Every other week we spotlight artists who are contributing directly to action sports culture. Check back here to meet the industry creatives who are defining the aesthetics of the sports we all love.
Action Sports Painter
Jay Alders, 47, is an internationally acclaimed fine artist, photographer and designer whose distinctive style usually features human characters with elongated limbs participating in a variety of action sports.
Alders has been pursuing his lifelong dream of becoming a thriving professional artist since he was a child. His outlook on success is best described by him in a recent interview with ESPN, “Some people wait around for opportunity to come knocking. I prefer to just build my own door and open it.”
He was born in Lakewood, New Jersey and has spent most of his life living a 20 minute drive from the beach, an hour south of Manhattan.
You can follow him on Instagram and buy his work on his website, where he regularly posts news, updates, a blog and a full online art gallery store with prints and merch. Also find him @JayAlders on Facebook, YouTube and Twitter.
Shredders, meet Jay!
Where do you live now?
I lived up north when I went to school at Montclair State and moved around after college a lot, but am back at the Jersey Shore now with my three kids and wife Chelsea.
What sports do you do and when did you start shredding?
My current roster of athletic stuff I do is: skateboarding, rock climbing, surfing, stand up paddling and scuba diving, although finding much time for any of these things has been challenging since becoming a dad. My sport of choice lately is parenting.
As for when I started “shredding,” I started skating when I was four and surfing at age 17. I probably didn’t do anything worthy of calling it “shredding” until I was a teenager.
When did you start doing art?
I’ve always been doing art. I never didn’t do art.
Where’s your favorite place in the world to do art?
Wherever I am while I’m doing art.
What’s your favorite thing to create on? Your medium…
I love oil painting but have grown to love acrylic probably almost as much. I love how oils can blend so slowly and accurately. I love the historical nobility of oils, but acrylics are way quicker and allow for way fewer rules when mixing mediums and painting. But I also thoroughly love photography, digital art and sculpting and drawing too.
How does it make you feel that people honor your art so much they’re willing to put it permanently on their bodies in the form of tattoos?

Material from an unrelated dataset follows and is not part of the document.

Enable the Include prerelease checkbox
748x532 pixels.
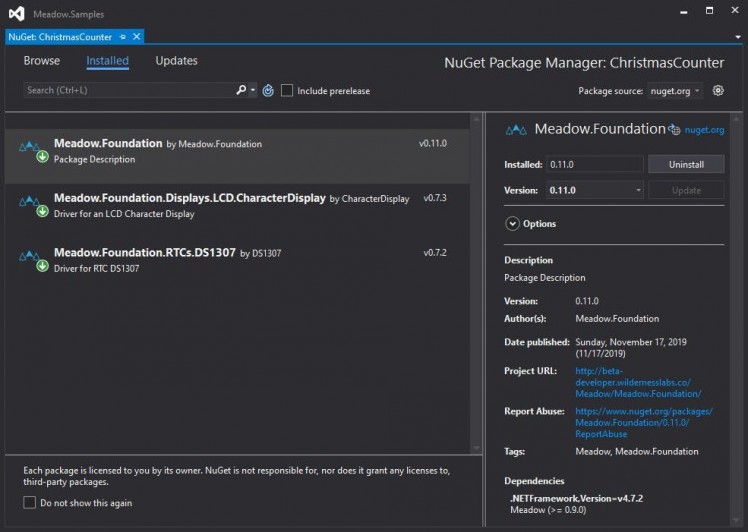[x=287, y=90]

It’s flattering. It’s a big honor to know that someone connects as deeply with my art as I intended. Compliments are always appreciated, but when someone inks it, you know they really mean it.
Tell us about one or two of your favorite pieces...why do you love them?

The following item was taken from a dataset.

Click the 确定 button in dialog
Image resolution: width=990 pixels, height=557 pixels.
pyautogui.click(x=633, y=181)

That’s a bit hard to pick. It’s like trying to pick your favorite child, you can’t do it. I can tell you that pieces with a narrative around them always stick with me. Like Rio Jam -- it’s inspired by my first tour to Brazil. I was on tour with some of my then music heroes...Matt Costa, Donavon Frankenreiter, ALO and G Love, so it was an impactful and magical experience. There’s a video on YouTube of the exact jam session that the painting was inspired by. In a lot of ways, that tour is what launched my career on a global scale.
Most of my pieces have meanings like this. Some are obvious and some have encrypted hidden meanings like my painting Fairy Tails. I have some videos on YouTube about some of the stories behind my art that would explain it a lot more than I can here. I love them all for different reasons and I’m grateful for the lessons my paintings teach me and how they document moments in time.
What draws you to action sports?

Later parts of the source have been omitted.